DESCRIPTION OF THE TASK
Send back the records in full, character for character.
================================
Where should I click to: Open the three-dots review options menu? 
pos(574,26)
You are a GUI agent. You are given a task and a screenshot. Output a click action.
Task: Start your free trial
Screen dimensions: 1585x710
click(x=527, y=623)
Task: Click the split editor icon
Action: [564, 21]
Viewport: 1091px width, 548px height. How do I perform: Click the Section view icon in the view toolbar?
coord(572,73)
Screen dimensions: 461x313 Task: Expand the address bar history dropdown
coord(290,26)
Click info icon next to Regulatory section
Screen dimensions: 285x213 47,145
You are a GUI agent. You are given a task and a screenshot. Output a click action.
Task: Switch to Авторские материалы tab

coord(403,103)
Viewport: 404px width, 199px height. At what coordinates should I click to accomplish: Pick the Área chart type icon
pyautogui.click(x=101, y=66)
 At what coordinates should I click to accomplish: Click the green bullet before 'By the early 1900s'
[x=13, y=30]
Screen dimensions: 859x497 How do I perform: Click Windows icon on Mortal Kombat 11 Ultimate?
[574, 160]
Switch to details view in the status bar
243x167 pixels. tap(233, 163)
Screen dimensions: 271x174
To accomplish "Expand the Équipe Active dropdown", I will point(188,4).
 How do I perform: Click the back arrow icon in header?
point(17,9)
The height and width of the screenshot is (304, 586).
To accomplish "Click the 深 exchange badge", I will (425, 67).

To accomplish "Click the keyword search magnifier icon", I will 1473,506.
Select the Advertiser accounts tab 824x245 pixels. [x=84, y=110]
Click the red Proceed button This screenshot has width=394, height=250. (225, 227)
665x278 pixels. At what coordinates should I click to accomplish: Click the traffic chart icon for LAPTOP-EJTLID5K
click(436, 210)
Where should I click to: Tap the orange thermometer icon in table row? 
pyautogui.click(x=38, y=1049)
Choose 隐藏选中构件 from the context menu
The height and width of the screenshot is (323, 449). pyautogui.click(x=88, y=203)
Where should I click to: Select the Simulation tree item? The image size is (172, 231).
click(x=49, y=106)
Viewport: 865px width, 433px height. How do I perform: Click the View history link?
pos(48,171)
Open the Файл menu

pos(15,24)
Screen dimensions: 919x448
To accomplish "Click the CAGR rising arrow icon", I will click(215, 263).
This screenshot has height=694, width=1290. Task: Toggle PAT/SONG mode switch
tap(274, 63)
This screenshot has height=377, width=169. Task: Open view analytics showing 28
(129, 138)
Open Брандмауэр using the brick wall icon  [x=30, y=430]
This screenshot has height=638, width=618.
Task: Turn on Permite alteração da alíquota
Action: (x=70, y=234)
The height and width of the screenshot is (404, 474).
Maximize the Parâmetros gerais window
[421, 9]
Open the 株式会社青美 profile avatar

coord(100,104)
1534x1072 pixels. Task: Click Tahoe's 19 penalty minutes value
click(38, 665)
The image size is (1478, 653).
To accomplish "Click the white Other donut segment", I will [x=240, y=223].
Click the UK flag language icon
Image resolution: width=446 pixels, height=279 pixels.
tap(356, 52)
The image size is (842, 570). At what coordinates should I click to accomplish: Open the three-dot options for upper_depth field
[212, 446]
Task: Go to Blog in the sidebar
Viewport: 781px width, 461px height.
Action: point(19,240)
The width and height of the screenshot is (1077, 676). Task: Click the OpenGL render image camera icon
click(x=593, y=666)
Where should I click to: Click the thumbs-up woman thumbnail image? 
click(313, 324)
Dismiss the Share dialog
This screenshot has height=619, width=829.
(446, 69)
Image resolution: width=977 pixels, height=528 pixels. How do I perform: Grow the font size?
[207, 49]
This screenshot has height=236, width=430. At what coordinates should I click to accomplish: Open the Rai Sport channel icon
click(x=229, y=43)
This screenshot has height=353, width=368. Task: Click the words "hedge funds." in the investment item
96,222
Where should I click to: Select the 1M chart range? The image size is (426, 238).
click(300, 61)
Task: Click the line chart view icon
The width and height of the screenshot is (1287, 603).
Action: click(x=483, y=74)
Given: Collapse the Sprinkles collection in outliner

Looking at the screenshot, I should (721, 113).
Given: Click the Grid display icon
================================
TASK RESPONSE
Where should I click to: Open the three-dots review options menu? 
pos(574,26)
You are a GUI agent. You are given a task and a screenshot. Output a click action.
Task: Start your free trial
Screen dimensions: 1585x710
click(x=527, y=623)
Task: Click the split editor icon
Action: [564, 21]
Viewport: 1091px width, 548px height. How do I perform: Click the Section view icon in the view toolbar?
coord(572,73)
Screen dimensions: 461x313 Task: Expand the address bar history dropdown
coord(290,26)
Click info icon next to Regulatory section
Screen dimensions: 285x213 47,145
You are a GUI agent. You are given a task and a screenshot. Output a click action.
Task: Switch to Авторские материалы tab

coord(403,103)
Viewport: 404px width, 199px height. At what coordinates should I click to accomplish: Pick the Área chart type icon
pyautogui.click(x=101, y=66)
 At what coordinates should I click to accomplish: Click the green bullet before 'By the early 1900s'
[x=13, y=30]
Screen dimensions: 859x497 How do I perform: Click Windows icon on Mortal Kombat 11 Ultimate?
[574, 160]
Switch to details view in the status bar
243x167 pixels. tap(233, 163)
Screen dimensions: 271x174
To accomplish "Expand the Équipe Active dropdown", I will point(188,4).
 How do I perform: Click the back arrow icon in header?
point(17,9)
The height and width of the screenshot is (304, 586).
To accomplish "Click the 深 exchange badge", I will (425, 67).

To accomplish "Click the keyword search magnifier icon", I will 1473,506.
Select the Advertiser accounts tab 824x245 pixels. [x=84, y=110]
Click the red Proceed button This screenshot has width=394, height=250. (225, 227)
665x278 pixels. At what coordinates should I click to accomplish: Click the traffic chart icon for LAPTOP-EJTLID5K
click(436, 210)
Where should I click to: Tap the orange thermometer icon in table row? 
pyautogui.click(x=38, y=1049)
Choose 隐藏选中构件 from the context menu
The height and width of the screenshot is (323, 449). pyautogui.click(x=88, y=203)
Where should I click to: Select the Simulation tree item? The image size is (172, 231).
click(x=49, y=106)
Viewport: 865px width, 433px height. How do I perform: Click the View history link?
pos(48,171)
Open the Файл menu

pos(15,24)
Screen dimensions: 919x448
To accomplish "Click the CAGR rising arrow icon", I will click(215, 263).
This screenshot has height=694, width=1290. Task: Toggle PAT/SONG mode switch
tap(274, 63)
This screenshot has height=377, width=169. Task: Open view analytics showing 28
(129, 138)
Open Брандмауэр using the brick wall icon  [x=30, y=430]
This screenshot has height=638, width=618.
Task: Turn on Permite alteração da alíquota
Action: (x=70, y=234)
The height and width of the screenshot is (404, 474).
Maximize the Parâmetros gerais window
[421, 9]
Open the 株式会社青美 profile avatar

coord(100,104)
1534x1072 pixels. Task: Click Tahoe's 19 penalty minutes value
click(38, 665)
The image size is (1478, 653).
To accomplish "Click the white Other donut segment", I will [x=240, y=223].
Click the UK flag language icon
Image resolution: width=446 pixels, height=279 pixels.
tap(356, 52)
The image size is (842, 570). At what coordinates should I click to accomplish: Open the three-dot options for upper_depth field
[212, 446]
Task: Go to Blog in the sidebar
Viewport: 781px width, 461px height.
Action: point(19,240)
The width and height of the screenshot is (1077, 676). Task: Click the OpenGL render image camera icon
click(x=593, y=666)
Where should I click to: Click the thumbs-up woman thumbnail image? 
click(313, 324)
Dismiss the Share dialog
This screenshot has height=619, width=829.
(446, 69)
Image resolution: width=977 pixels, height=528 pixels. How do I perform: Grow the font size?
[207, 49]
This screenshot has height=236, width=430. At what coordinates should I click to accomplish: Open the Rai Sport channel icon
click(x=229, y=43)
This screenshot has height=353, width=368. Task: Click the words "hedge funds." in the investment item
96,222
Where should I click to: Select the 1M chart range? The image size is (426, 238).
click(300, 61)
Task: Click the line chart view icon
The width and height of the screenshot is (1287, 603).
Action: click(x=483, y=74)
Given: Collapse the Sprinkles collection in outliner

Looking at the screenshot, I should (721, 113).
Given: Click the Grid display icon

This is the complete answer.